Isaac
Asimov pensaba que Flores para Algernon era una novela escrita desde el
alma humana. Cuenta en sus Memorias que fue un honor entregarle el
premio Hugo a su autor, Daniel Keyes. Le entusiasmaba tanto el libro que al
anunciar el galardón gritó ante la audiencia “¿Cómo lo ha hecho?¿cómo lo ha
hecho?”. A lo que el modesto Keyes, al llegar
al escenario, le respondió que no lo sabía, y que si lo averiguaba por favor se
lo dijera para poder repetirlo.
(Keyes
no volvería a publicar un libro de la calidad y profundidad de Flores para
Algernon, así que igual sí es cierto que fueron las gentiles musas las que le
inspiraron y él únicamente se dejó mecer por ellas…)
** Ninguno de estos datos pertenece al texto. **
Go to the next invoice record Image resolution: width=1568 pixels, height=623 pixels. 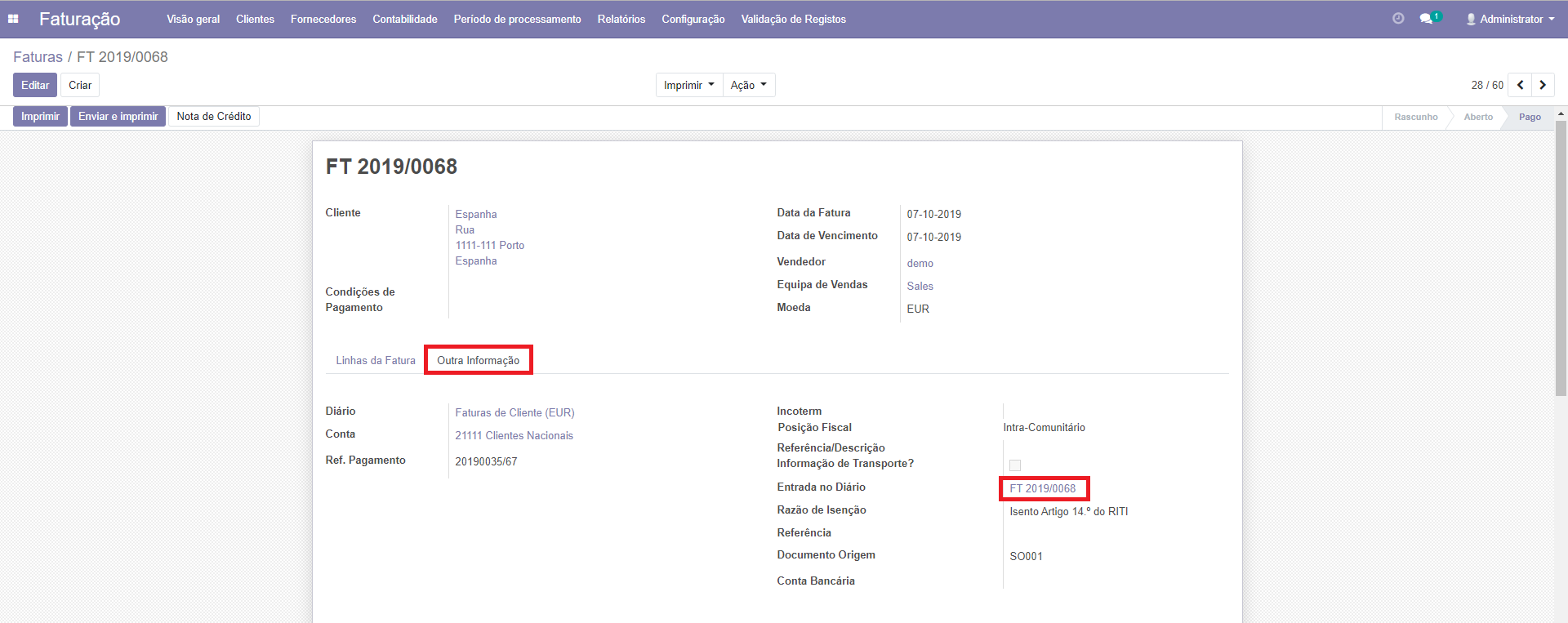pos(1543,85)
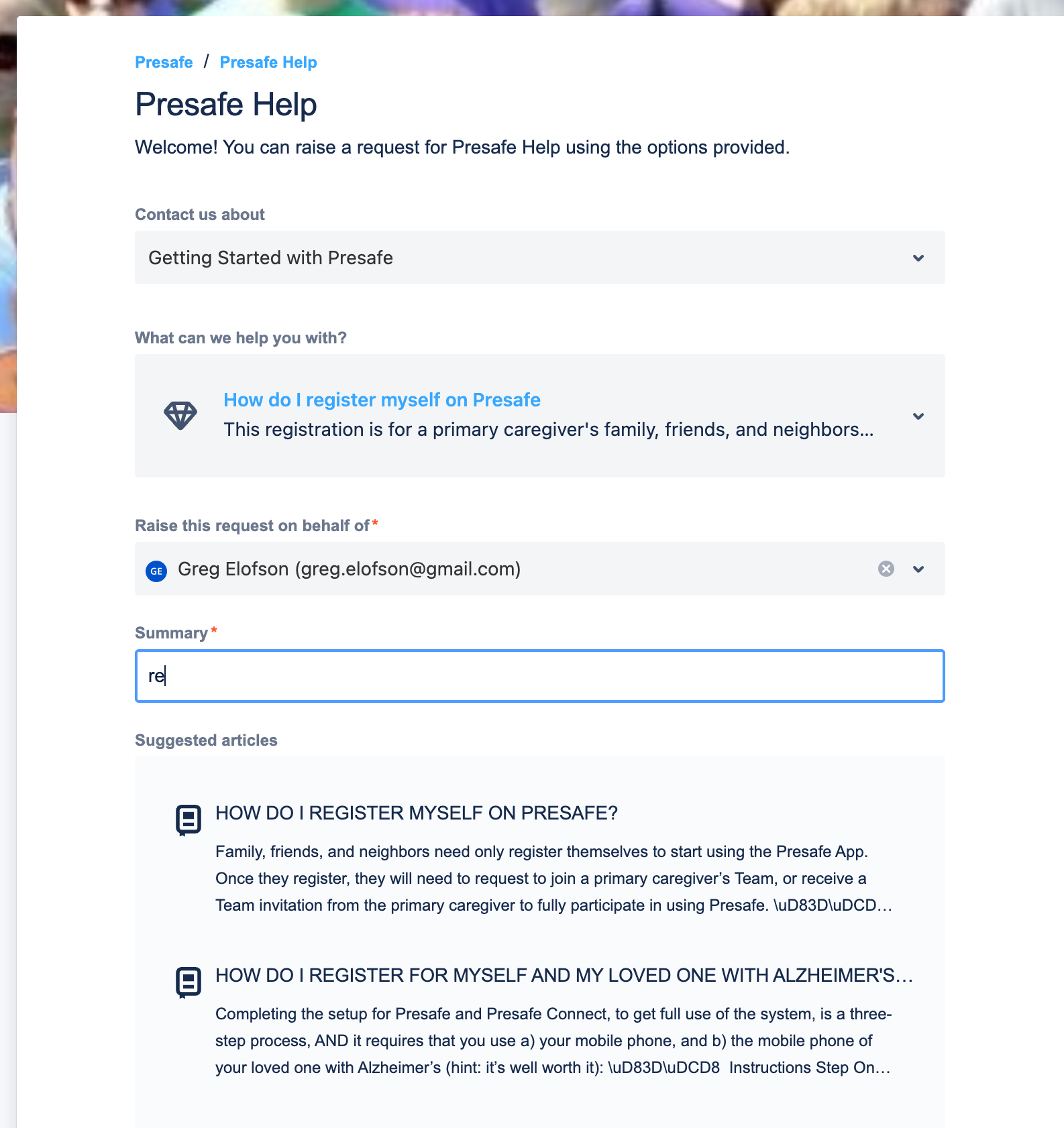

En esta novela de 1959 se nos cuenta la historia de Charlie Gordon, un treintañero con una discapacidad intelectual que tras un experimento científico empieza a desarrollar gradualmente una superinteligencia, que luego pierde poco a poco para volver a su estado inicial. Le acompaña en este proceso el ratoncito Algernon, al que también operan para hacerlo muy listo.
Como
sucede con algunos libros de ciencia ficción, -y el mencionado Asimov es un
buen ejemplo- Flores se concibió como una novela adulta, pero el paso
del tiempo la ha ido convirtiendo en una obra más bien orientada a lectores
jóvenes; de hecho también circula una versión ilustrada para niños. Esto, lejos
de ser algo negativo, me parece honrosísimo. Uno desearía ser adolescente para
poder vibrar con las aventuras del bueno de Charlie Gordon y su compadre
ratonil. Éste es uno de esos libros que dejan poso si los leemos cuando todavía
somos maleables.
La
cita de rigor con el que comienza la novela es de Platón, del mito de la
Caverna seguramente, y habla de lo distintas que son las cosas cuando las vemos
iluminadas. Es una interpretación posible, y es la que quiere transmitirnos
Keyes, pero a mí me parece más una novela sobre el crecer. Charlie es como un
niño y así le trata todo el mundo; cuando se hace inteligentísimo su madre ya
no le comprende y descoloca a sus amigos. Él al principio lo pasa mal pero lo
acaba sobrellevando con arrogancia autodefensiva, como cualquier joven.
Hay
un pasaje glorioso en el que descubre que los científicos que le han mejorado,
y a los que él venera como a dioses paternales, son de hecho menos inteligentes
que él, y se pilla un enfado que semeja al de un preadolescente que descubre
que sus padres no lo saben todo.
La
narración es en primera persona. Charlie tiene problemas para escribir bien, y
las primeras y últimas páginas son agotadoramente transcritas cómo escribiría
alguien con una discapacidad. La crítica considera esto un hallazgo, pero a mí
me parece lo menos genial de todo, si bien entiendo que era necesario; es un estilo coherente con la historia que cuenta. No merma empero la calidad del conjunto; estamos ante
una inolvidable y bellísima historia.